All that life gives us, though, is fodder for spiritual evolution. In early 2001, I did a year-long program with my church based on Steven Levine’s book “One Year to Live.” Our pastor, Sara accompanied a small group of us on a year living (as much as we can, artificially) as if it were our last. I was hoping to make peace with my mortality. A sentence I read in the book has stuck with me and consoles me: “Dying is safe.” The group was a great experience, but it didn’t erase my fears.

About two months ago, I was having body work done at the hands of Kathryn Hood, a structural re-integration practitioner who has magical hands. I was so deeply relaxed in a way that I don’t ever remember being, and I had the thought that I hope that dying is like this. I seemed as if I could just float off in that moment, away from the physical plane and it would be just fine. Sweet even. She is a gifted healer (she’s the first person in over 50 years to notice my surgery scar and think that the tissues around it might need some attention!), but I it was wonderful to realize that I could experience that level of peace and acceptance about my own death – that I could think about dying without this fear that has plagued me so much. The fear is not gone, but I can draw from the memory of this experience. I know this peace is in me. And I love what Kate said when I told her. She holds that this level of deep peace can be how we live!

It seems that it’s every couple of weeks these days that we hear of someone, a beloved of someone we know, who has died.
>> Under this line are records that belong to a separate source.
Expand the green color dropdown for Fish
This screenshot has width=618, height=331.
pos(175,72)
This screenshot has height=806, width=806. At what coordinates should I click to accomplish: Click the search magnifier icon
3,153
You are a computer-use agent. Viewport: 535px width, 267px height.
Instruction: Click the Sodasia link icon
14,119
Some have lived a full, long life, but many are not that much older than I am. It can happen really quickly. Not just accidents, but heart attacks and even some cancers can kill us in a few months. It’s impossible to not consider my own death when hearing this news. What comes to me now when I consider dying anytime soon is: but there are paintings in me! I don’t have so much a bucket list of experiences, as the sense that there is work in me that needs to be created. I don’t know exactly whose “need” this is – but I feel it. Creative work is connected to the life-force, to the spirit that animates all life, everywhere – the entire universe. I deeply believe that as long as we are alive, we are a channel for this creative force. It is my experience that it is imperative to our well-being, to our well-living to give this force an outlet – especially once we have awakened to its presence in us.
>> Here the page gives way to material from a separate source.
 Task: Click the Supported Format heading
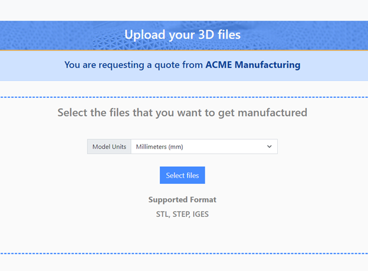[182, 200]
There is a balance. There is a duality inherent in our lives: we will all die, and in this moment we are alive. I don’t want to fearfully obsess on death, but a wholesome presence to it gives me the capacity to hold the preciousness of this life I’m living. From there I am much less apt to get mired in all that doesn’t matter so much. And I can hopefully choose to spend my time in a way that honors its finitude – mostly this is about remembering to be grateful for the moment I am in. Like this one: Bo is softly breathing next to me on the bed, my fingers adept at typing on the computer, thinking about my husband out doing his day. And – thinking about you who will be reading this later. It’s also about anticipating my life to come – living expecting to keep on living.
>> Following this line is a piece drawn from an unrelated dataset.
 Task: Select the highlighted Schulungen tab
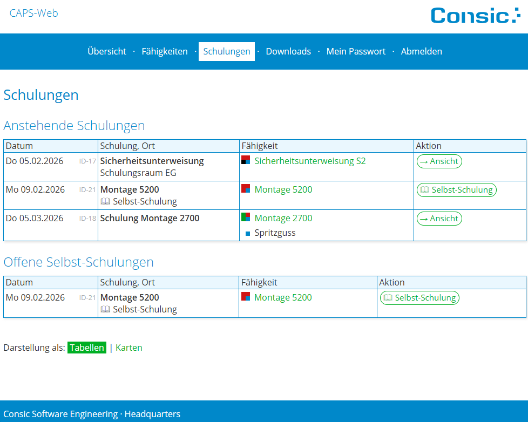coord(226,51)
The photo that is inspiring my new painting.

The photo that is inspiring my new painting.

In a few minutes I’ll get up and get out for some exercise with Bo. As I imagine my day, I probably won’t think much about dying. The painting I’ve just started is calling to me. I will work on it, and I will work with my Tuesday student. I will post the painting I just finished on my website and pay the credit card bill that’s due. Later, I’ll cook food for us and cuddle with my Joe and my Bo. It’s almost hard to fathom how we can have the capacity for both: to be contemplative – present to the preciousness of life, we don’t know how soon, but we will die – and to do all the things on the list – as well making our list expecting tomorrow. What I’m grateful for at this point in my evolution, is that in my best moments, there is the capacity to hold both at the same time.